• **EXERCISE OBJECTIVE**
Please repeat every entry that follows, keeping each one exactly the same.
##### EXERCISE INPUT #####
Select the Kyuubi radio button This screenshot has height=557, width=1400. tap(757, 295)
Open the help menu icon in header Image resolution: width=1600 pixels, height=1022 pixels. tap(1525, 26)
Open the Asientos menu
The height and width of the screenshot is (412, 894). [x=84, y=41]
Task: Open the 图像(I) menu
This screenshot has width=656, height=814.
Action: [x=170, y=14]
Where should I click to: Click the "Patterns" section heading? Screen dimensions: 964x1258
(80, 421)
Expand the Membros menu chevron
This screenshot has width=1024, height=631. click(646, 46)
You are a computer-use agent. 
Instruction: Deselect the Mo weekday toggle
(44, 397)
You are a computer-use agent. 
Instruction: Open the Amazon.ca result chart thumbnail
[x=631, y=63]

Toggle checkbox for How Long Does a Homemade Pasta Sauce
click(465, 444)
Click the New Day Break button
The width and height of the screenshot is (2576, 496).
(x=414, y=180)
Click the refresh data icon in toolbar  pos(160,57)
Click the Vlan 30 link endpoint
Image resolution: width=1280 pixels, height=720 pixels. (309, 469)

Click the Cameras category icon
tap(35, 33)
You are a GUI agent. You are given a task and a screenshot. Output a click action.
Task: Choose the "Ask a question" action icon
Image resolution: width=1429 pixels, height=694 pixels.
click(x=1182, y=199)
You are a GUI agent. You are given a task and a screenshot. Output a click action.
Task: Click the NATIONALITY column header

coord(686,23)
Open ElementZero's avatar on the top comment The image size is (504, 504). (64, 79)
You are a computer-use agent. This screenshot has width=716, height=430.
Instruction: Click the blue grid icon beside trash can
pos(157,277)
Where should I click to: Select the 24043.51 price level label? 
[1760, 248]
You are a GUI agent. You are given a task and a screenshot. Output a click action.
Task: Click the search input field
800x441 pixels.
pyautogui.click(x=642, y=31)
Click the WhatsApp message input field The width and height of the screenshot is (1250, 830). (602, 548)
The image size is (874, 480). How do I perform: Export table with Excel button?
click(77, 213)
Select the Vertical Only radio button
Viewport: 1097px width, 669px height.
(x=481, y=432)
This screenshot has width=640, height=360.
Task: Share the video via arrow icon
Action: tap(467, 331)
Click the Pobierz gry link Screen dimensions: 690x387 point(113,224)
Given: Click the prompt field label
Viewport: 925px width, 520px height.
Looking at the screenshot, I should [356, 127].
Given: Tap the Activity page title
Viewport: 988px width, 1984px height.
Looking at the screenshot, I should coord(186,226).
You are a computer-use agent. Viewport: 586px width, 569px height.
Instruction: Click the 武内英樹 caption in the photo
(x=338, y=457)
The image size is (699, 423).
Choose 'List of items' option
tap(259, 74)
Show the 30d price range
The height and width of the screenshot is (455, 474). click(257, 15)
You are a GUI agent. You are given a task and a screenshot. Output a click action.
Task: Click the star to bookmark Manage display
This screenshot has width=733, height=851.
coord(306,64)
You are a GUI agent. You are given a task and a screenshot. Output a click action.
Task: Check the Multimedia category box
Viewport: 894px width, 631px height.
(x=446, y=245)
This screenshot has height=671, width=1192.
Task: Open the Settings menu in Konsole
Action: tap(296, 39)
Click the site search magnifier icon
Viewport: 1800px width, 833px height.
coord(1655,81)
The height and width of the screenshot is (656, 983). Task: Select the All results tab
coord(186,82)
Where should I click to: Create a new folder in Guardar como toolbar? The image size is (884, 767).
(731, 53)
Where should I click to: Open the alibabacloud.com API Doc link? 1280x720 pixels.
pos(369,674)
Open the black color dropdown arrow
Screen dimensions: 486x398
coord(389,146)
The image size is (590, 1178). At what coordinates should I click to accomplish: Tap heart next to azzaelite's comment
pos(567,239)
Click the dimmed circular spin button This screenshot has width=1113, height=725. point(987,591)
#####
• **SOLUTION FOR THIS TASK**
Select the Kyuubi radio button This screenshot has height=557, width=1400. tap(757, 295)
Open the help menu icon in header Image resolution: width=1600 pixels, height=1022 pixels. tap(1525, 26)
Open the Asientos menu
The height and width of the screenshot is (412, 894). [x=84, y=41]
Task: Open the 图像(I) menu
This screenshot has width=656, height=814.
Action: [x=170, y=14]
Where should I click to: Click the "Patterns" section heading? Screen dimensions: 964x1258
(80, 421)
Expand the Membros menu chevron
This screenshot has width=1024, height=631. click(646, 46)
You are a computer-use agent. 
Instruction: Deselect the Mo weekday toggle
(44, 397)
You are a computer-use agent. 
Instruction: Open the Amazon.ca result chart thumbnail
[x=631, y=63]

Toggle checkbox for How Long Does a Homemade Pasta Sauce
click(465, 444)
Click the New Day Break button
The width and height of the screenshot is (2576, 496).
(x=414, y=180)
Click the refresh data icon in toolbar  pos(160,57)
Click the Vlan 30 link endpoint
Image resolution: width=1280 pixels, height=720 pixels. (309, 469)

Click the Cameras category icon
tap(35, 33)
You are a GUI agent. You are given a task and a screenshot. Output a click action.
Task: Choose the "Ask a question" action icon
Image resolution: width=1429 pixels, height=694 pixels.
click(x=1182, y=199)
You are a GUI agent. You are given a task and a screenshot. Output a click action.
Task: Click the NATIONALITY column header

coord(686,23)
Open ElementZero's avatar on the top comment The image size is (504, 504). (64, 79)
You are a computer-use agent. This screenshot has width=716, height=430.
Instruction: Click the blue grid icon beside trash can
pos(157,277)
Where should I click to: Select the 24043.51 price level label? 
[1760, 248]
You are a GUI agent. You are given a task and a screenshot. Output a click action.
Task: Click the search input field
800x441 pixels.
pyautogui.click(x=642, y=31)
Click the WhatsApp message input field The width and height of the screenshot is (1250, 830). (602, 548)
The image size is (874, 480). How do I perform: Export table with Excel button?
click(77, 213)
Select the Vertical Only radio button
Viewport: 1097px width, 669px height.
(x=481, y=432)
This screenshot has width=640, height=360.
Task: Share the video via arrow icon
Action: tap(467, 331)
Click the Pobierz gry link Screen dimensions: 690x387 point(113,224)
Given: Click the prompt field label
Viewport: 925px width, 520px height.
Looking at the screenshot, I should [356, 127].
Given: Tap the Activity page title
Viewport: 988px width, 1984px height.
Looking at the screenshot, I should coord(186,226).
You are a computer-use agent. Viewport: 586px width, 569px height.
Instruction: Click the 武内英樹 caption in the photo
(x=338, y=457)
The image size is (699, 423).
Choose 'List of items' option
tap(259, 74)
Show the 30d price range
The height and width of the screenshot is (455, 474). click(257, 15)
You are a GUI agent. You are given a task and a screenshot. Output a click action.
Task: Click the star to bookmark Manage display
This screenshot has width=733, height=851.
coord(306,64)
You are a GUI agent. You are given a task and a screenshot. Output a click action.
Task: Check the Multimedia category box
Viewport: 894px width, 631px height.
(x=446, y=245)
This screenshot has height=671, width=1192.
Task: Open the Settings menu in Konsole
Action: tap(296, 39)
Click the site search magnifier icon
Viewport: 1800px width, 833px height.
coord(1655,81)
The height and width of the screenshot is (656, 983). Task: Select the All results tab
coord(186,82)
Where should I click to: Create a new folder in Guardar como toolbar? The image size is (884, 767).
(731, 53)
Where should I click to: Open the alibabacloud.com API Doc link? 1280x720 pixels.
pos(369,674)
Open the black color dropdown arrow
Screen dimensions: 486x398
coord(389,146)
The image size is (590, 1178). At what coordinates should I click to accomplish: Tap heart next to azzaelite's comment
pos(567,239)
Click the dimmed circular spin button This screenshot has width=1113, height=725. point(987,591)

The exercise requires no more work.